Though they started with foam, they believe there is a lot of potential for this material beyond that, which prompted him to think about it. Injection molding, adhesives, and so forth have all been investigated. They’d like to be a chitin-based digital innovation firm if they could. Their goal is to develop new technologies based on unique sorts of materials that may be used in various sectors. Any scarcity of raw materials is unlikely to occur shortly. Insect-based protein and feed firms face a similar challenge even if shrimp supplies are depleted in the future.
According to Felts, three, four, or five bug firms have called them to inquire about these waste bags full of dead insects. Not the type of call you’d expect to get, but this is an exception. Regulation, however, is a roadblock in the way of this opportunity’s full realization. Regulatory frameworks for composting and collecting at scale aren’t ready for this type of green innovation, not because the government opposes it. You may designate things as “safe for landfill,” “industrially compostable,” or “yard garbage,” among hundreds of other options for how you want to handle all of this various rubbish.

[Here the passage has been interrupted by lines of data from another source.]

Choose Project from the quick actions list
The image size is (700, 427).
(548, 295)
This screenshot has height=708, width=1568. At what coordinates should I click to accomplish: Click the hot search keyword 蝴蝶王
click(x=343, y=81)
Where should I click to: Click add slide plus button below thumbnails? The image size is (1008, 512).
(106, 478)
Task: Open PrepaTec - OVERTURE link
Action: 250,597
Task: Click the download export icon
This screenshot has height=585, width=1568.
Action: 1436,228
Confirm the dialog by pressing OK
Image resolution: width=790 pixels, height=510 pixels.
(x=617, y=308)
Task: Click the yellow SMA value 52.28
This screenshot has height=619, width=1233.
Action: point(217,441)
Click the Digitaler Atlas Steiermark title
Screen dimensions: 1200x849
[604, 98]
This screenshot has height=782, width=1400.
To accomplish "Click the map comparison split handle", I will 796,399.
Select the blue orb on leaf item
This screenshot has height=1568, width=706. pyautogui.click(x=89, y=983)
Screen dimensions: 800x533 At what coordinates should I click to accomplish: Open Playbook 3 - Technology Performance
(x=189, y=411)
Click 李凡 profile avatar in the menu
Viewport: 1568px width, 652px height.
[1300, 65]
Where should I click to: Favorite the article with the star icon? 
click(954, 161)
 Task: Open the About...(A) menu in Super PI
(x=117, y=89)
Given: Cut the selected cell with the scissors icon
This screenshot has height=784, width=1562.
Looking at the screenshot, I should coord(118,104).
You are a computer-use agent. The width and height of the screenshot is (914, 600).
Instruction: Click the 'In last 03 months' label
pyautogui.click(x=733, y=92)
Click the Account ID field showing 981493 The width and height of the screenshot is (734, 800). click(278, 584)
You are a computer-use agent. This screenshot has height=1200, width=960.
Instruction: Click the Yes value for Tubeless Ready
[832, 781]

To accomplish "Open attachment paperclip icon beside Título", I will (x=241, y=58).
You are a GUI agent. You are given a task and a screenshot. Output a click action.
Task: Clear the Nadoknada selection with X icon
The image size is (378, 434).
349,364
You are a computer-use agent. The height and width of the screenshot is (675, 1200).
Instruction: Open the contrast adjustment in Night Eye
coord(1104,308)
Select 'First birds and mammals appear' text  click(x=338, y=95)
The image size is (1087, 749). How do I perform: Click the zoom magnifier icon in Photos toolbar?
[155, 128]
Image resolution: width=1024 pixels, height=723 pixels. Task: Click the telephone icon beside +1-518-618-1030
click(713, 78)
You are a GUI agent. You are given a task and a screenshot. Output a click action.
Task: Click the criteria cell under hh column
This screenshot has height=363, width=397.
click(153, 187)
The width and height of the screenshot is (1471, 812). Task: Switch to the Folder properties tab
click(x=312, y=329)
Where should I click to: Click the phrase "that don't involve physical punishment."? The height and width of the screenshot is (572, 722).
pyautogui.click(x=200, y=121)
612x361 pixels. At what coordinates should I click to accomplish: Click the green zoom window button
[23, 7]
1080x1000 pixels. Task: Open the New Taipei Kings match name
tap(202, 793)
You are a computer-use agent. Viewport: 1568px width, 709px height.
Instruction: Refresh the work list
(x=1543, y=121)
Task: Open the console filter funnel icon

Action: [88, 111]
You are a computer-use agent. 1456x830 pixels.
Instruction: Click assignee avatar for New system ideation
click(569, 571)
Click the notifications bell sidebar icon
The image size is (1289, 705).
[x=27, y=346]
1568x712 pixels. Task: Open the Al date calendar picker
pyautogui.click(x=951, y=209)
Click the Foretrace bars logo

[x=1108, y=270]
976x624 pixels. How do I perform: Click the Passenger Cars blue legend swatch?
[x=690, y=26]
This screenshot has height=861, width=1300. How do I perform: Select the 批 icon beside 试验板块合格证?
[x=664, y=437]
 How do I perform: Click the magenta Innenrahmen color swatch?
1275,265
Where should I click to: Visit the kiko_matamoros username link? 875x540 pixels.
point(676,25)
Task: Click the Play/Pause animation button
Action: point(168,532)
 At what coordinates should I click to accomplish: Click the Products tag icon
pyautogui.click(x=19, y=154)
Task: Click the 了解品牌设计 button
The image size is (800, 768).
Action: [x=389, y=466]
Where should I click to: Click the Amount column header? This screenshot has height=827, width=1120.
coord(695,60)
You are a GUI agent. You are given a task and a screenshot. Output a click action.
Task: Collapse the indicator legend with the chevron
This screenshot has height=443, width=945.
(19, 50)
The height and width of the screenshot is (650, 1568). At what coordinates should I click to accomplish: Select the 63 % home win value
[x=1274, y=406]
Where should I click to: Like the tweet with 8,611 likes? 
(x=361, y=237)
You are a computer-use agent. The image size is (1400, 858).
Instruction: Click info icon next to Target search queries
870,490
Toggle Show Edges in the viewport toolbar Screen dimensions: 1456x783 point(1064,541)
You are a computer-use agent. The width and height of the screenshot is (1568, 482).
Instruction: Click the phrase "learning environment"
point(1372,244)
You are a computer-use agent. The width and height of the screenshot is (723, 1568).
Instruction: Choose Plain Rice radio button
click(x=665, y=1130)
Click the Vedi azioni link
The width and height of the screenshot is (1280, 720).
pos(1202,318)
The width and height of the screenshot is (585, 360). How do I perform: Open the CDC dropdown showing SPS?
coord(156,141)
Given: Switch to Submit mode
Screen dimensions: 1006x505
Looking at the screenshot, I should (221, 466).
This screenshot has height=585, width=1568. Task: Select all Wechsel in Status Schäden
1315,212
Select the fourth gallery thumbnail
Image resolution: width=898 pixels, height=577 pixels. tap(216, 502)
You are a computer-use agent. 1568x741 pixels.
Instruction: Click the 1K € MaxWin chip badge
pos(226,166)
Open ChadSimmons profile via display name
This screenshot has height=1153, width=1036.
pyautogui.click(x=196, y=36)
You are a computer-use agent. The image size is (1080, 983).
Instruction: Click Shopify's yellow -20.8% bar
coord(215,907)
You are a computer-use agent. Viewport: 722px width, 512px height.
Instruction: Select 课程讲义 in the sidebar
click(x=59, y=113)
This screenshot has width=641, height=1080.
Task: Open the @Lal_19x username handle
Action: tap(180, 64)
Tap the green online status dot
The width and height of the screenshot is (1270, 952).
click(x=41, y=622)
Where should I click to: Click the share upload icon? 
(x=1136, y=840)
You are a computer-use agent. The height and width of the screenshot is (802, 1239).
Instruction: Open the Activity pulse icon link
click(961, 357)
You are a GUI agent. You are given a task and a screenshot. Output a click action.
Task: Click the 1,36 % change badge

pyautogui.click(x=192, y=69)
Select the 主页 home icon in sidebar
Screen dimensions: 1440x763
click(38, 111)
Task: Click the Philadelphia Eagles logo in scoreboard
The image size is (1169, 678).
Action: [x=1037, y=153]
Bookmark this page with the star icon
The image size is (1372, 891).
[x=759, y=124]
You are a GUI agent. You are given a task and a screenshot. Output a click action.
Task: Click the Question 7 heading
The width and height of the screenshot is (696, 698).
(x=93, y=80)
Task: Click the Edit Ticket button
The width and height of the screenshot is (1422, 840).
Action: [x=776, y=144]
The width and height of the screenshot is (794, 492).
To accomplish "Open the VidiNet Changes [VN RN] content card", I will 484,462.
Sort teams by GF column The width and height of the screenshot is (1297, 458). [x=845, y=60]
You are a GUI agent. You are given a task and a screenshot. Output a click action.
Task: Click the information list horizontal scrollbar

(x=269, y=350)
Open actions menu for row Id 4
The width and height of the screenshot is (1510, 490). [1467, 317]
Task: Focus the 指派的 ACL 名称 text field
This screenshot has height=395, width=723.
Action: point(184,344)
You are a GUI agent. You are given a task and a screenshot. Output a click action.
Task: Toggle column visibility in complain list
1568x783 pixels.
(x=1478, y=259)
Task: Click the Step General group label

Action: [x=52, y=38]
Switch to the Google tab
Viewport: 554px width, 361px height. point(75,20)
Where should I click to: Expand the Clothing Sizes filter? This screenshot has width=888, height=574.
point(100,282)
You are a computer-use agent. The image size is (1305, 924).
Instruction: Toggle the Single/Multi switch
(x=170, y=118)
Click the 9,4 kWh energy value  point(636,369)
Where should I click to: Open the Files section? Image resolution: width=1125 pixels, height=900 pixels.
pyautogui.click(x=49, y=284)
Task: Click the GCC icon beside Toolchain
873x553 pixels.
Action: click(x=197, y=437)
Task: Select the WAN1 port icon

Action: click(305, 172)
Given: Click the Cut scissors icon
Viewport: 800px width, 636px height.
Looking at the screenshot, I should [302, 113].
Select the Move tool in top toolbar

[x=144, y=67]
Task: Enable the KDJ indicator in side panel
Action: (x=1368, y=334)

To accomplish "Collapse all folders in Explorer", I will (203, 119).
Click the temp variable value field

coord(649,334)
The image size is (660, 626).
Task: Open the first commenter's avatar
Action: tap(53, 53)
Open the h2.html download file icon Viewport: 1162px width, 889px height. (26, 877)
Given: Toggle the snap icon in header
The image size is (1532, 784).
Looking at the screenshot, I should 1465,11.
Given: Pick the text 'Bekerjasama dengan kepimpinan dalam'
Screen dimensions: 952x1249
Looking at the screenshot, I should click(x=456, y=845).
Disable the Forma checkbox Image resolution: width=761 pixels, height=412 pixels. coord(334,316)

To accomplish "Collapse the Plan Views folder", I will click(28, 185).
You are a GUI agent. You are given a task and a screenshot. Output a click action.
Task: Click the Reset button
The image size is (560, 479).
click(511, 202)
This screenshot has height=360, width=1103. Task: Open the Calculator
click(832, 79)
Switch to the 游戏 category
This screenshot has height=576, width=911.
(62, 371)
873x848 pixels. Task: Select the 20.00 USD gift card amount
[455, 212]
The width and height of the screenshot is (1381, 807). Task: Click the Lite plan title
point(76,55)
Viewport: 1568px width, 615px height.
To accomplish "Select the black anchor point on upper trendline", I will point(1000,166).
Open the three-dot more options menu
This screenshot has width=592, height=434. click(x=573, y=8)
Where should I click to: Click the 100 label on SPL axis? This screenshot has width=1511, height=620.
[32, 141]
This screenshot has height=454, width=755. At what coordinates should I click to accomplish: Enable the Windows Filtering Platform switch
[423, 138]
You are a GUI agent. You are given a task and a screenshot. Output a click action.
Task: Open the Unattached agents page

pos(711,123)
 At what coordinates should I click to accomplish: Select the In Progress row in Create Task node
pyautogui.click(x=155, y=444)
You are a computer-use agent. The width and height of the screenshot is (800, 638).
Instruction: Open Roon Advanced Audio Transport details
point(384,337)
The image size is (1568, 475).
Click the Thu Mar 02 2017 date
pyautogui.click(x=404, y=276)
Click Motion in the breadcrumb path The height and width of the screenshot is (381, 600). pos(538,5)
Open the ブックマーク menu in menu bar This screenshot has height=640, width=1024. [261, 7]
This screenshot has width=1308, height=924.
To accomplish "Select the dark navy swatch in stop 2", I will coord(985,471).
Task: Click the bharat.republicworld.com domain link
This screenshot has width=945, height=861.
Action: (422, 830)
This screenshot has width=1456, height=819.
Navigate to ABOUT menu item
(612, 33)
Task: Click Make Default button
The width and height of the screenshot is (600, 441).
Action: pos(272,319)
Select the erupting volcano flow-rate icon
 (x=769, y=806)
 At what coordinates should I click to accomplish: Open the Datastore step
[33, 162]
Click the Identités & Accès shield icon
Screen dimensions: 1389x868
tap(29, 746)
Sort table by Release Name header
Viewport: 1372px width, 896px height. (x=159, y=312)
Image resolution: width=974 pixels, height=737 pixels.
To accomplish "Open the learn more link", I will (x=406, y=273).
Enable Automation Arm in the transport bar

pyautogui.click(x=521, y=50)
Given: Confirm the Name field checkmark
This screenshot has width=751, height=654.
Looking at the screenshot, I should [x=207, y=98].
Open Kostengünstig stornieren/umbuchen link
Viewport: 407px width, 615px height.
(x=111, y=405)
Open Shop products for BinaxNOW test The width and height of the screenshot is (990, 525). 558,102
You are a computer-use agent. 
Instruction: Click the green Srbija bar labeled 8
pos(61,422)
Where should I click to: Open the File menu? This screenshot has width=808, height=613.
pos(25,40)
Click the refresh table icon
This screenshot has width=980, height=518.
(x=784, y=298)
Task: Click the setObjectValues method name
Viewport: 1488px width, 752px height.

As Felts stated, it would degrade in a month or two in your garden, but not everyone has a garden, and even those who do may not want disintegrating sheets of chitin in their garden, for whatever reason. If the firm and its products are successful, they must be accepted into an existing trash category, which necessitates a lengthy negotiating process with local, state, and private authorities.
The end of life, recycling, and other infrastructure are so complicated that it’s a separate debate. Much industry uniformity is needed in terms of how these things are communicated. If a product has more than five different labels on it, “people don’t read them; they toss it away.” Even while biodegradable materials are abundant, the new green and circular economy have to include them from the ground up. They want people to know that there are products like Cruz Foam that can be composted at home in the green bin or thrown in the yard garbage. It can’t be too complicated.
In the short term, however, a firm just getting its feet beneath it and seeking to complete its first significant order to begin satisfying the demand of other enterprises knocking at its door is all that matters. To continue turning shrimp into gold, Cruz Foam has a long-term strategy in place and hopes to raise money again soon, potentially as soon as the summer.